[Stored data]
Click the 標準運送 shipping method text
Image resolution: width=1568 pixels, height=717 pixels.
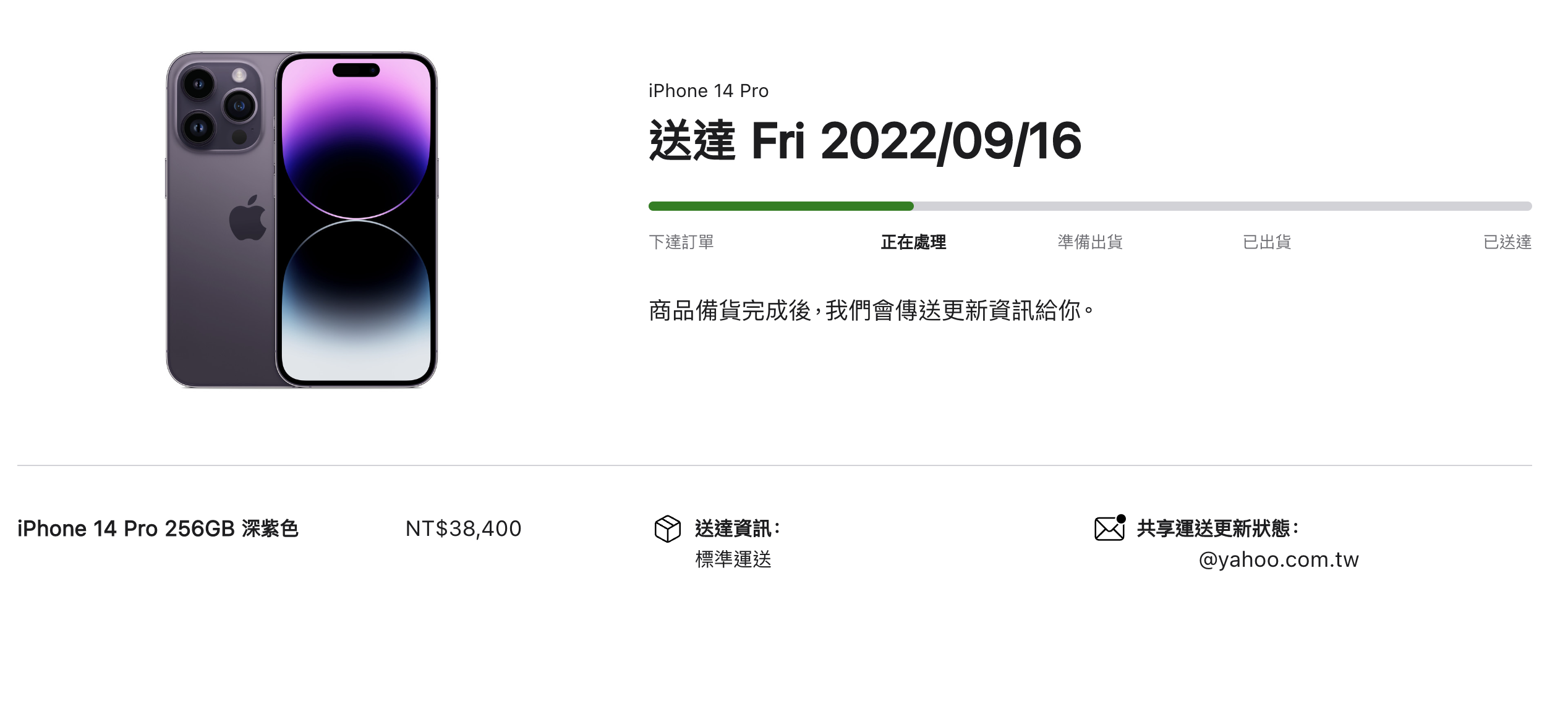(733, 559)
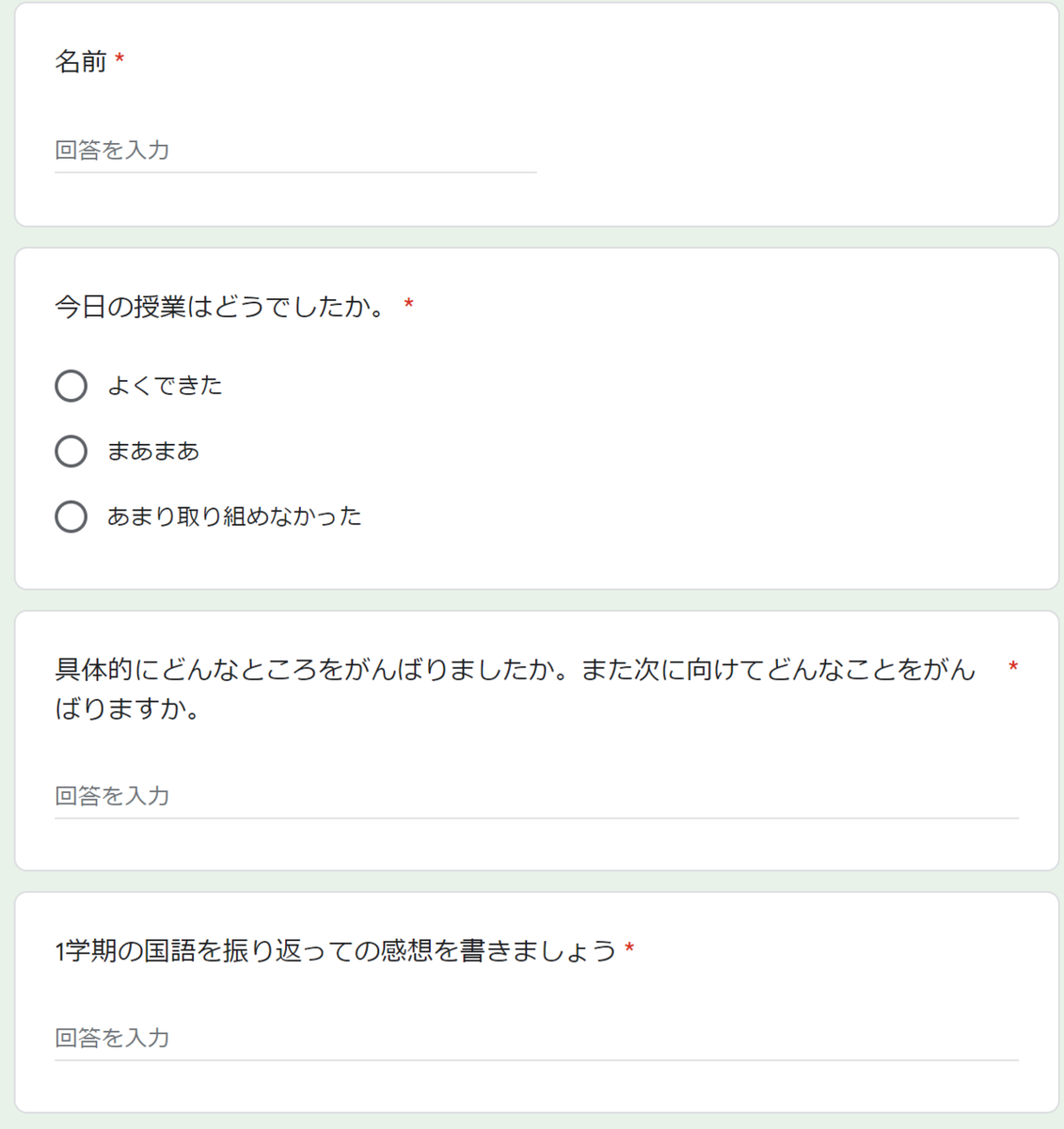Click the red asterisk after 今日の授業はどうでしたか
The height and width of the screenshot is (1129, 1064).
point(408,304)
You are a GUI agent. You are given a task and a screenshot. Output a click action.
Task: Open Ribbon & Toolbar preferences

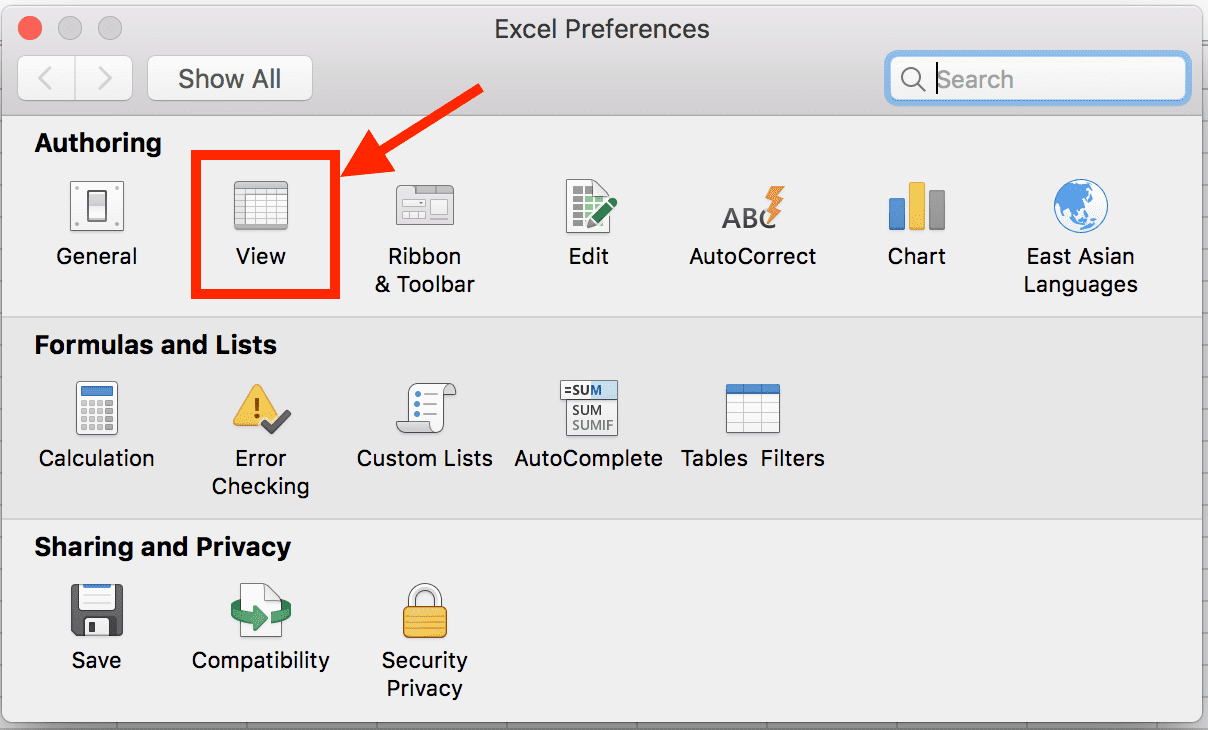pyautogui.click(x=425, y=207)
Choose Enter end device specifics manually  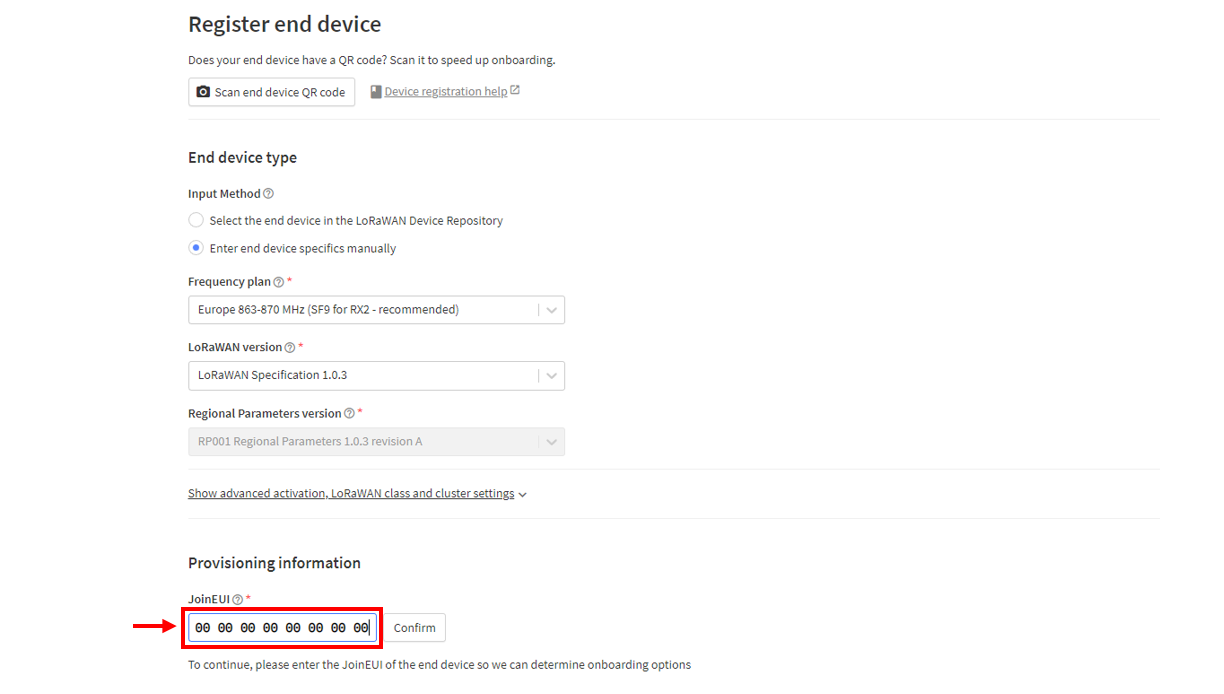196,248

| Problem to work on |
Whatever lies between the first line of the data and the line holding "You are a GUI", inclusive, should be repeated exactly, apart from the pictures.

| Exercise response |
Click the 標準運送 shipping method text
Image resolution: width=1568 pixels, height=717 pixels.
(733, 559)
Click the red asterisk after 今日の授業はどうでしたか
The height and width of the screenshot is (1129, 1064).
point(408,304)
You are a GUI agent. You are given a task and a screenshot. Output a click action.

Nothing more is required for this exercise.